Tommy was caged at a trailer lot in Gloversville, outside Albany, New York.

His keeper, Patrick Lavery, calls all the lawsuits “a ridiculous thing.” He told The Associated Press on Wednesday that he had temporarily cared for Tommy to spare him from being euthanized, then donated him to an out-of-state facility in September 2015. Lavery declined to provide further details, saying he didn’t want to draw more attention to the monkeys’ legal drama.

Wise’s Coral Springs, Florida-based Nonhuman Rights Project has a history of litigation linked to chimps that started in 2013, when a lawsuit on behalf of Kiko was first filed in state Supreme Court in Niagara Falls, and in Fulton County on behalf of Tommy. The same year, another suit named Hercules and Leo — chimps being used for anatomical research at Stony Brook University on Long Island. They’re now at a Louisiana research facility, Wise said.

In 2014, an Albany appellate court ruled that Tommy was not legally a person because chimps cannot have duties and responsibilities. Wise countered by citing primate pioneer Jane Goodall’s court brief in which she says chimps do carry out duties and responsibilities in animal family settings, and that the apes have complex cognitive abilities allowing them to make choices.

Presti is not taking any direct legal action.
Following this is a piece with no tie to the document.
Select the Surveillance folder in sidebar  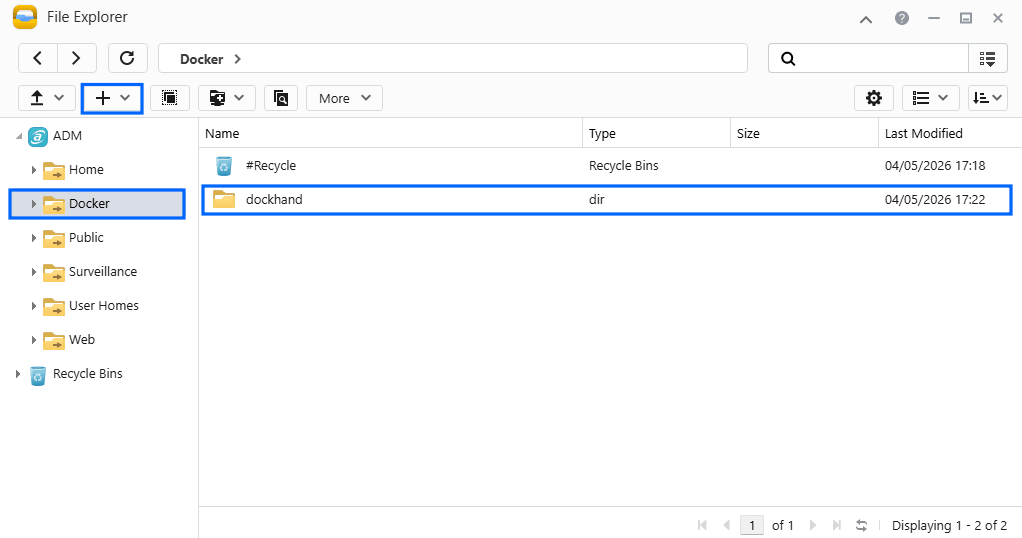[102, 272]
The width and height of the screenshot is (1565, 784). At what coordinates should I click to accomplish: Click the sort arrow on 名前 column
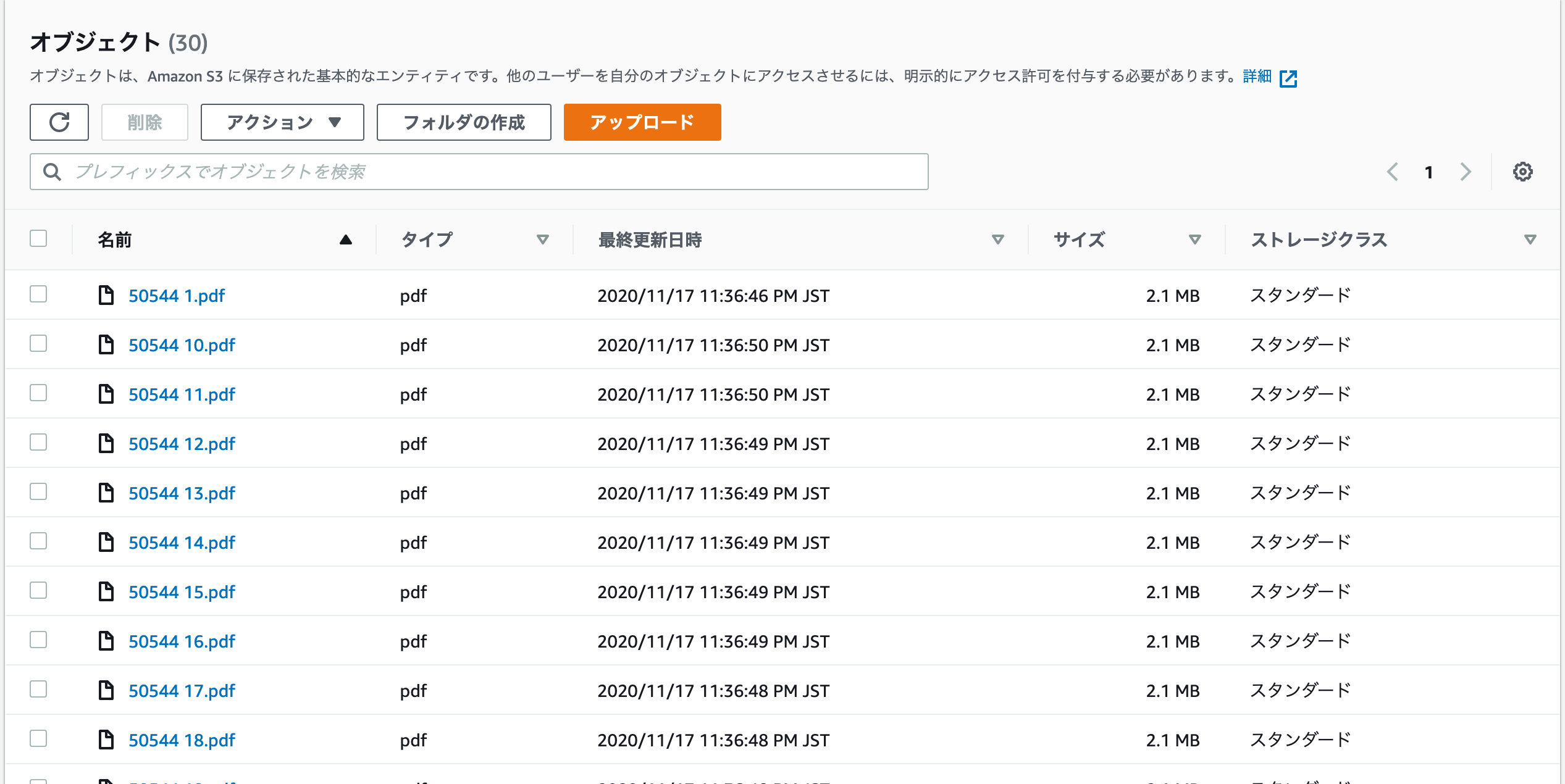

But he has the support of attorney Bob Kohn, who also wrote a brief for the Albany appeal saying that “there’s no practical need to provide human rights to nonhumans.”

Still, Wise remains doggedly hopeful — especially after an Argentinean judge ruled in November that chimps in fact have “habeas corpus” rights.

“We will win, in the end,” he said.

Presti has his own view of the litigation.

“Albert Einstein said insanity is doing the same thing over and over again and expecting different results,” Presti said with a chuckle. “But I believe he’s doing this for publicity.”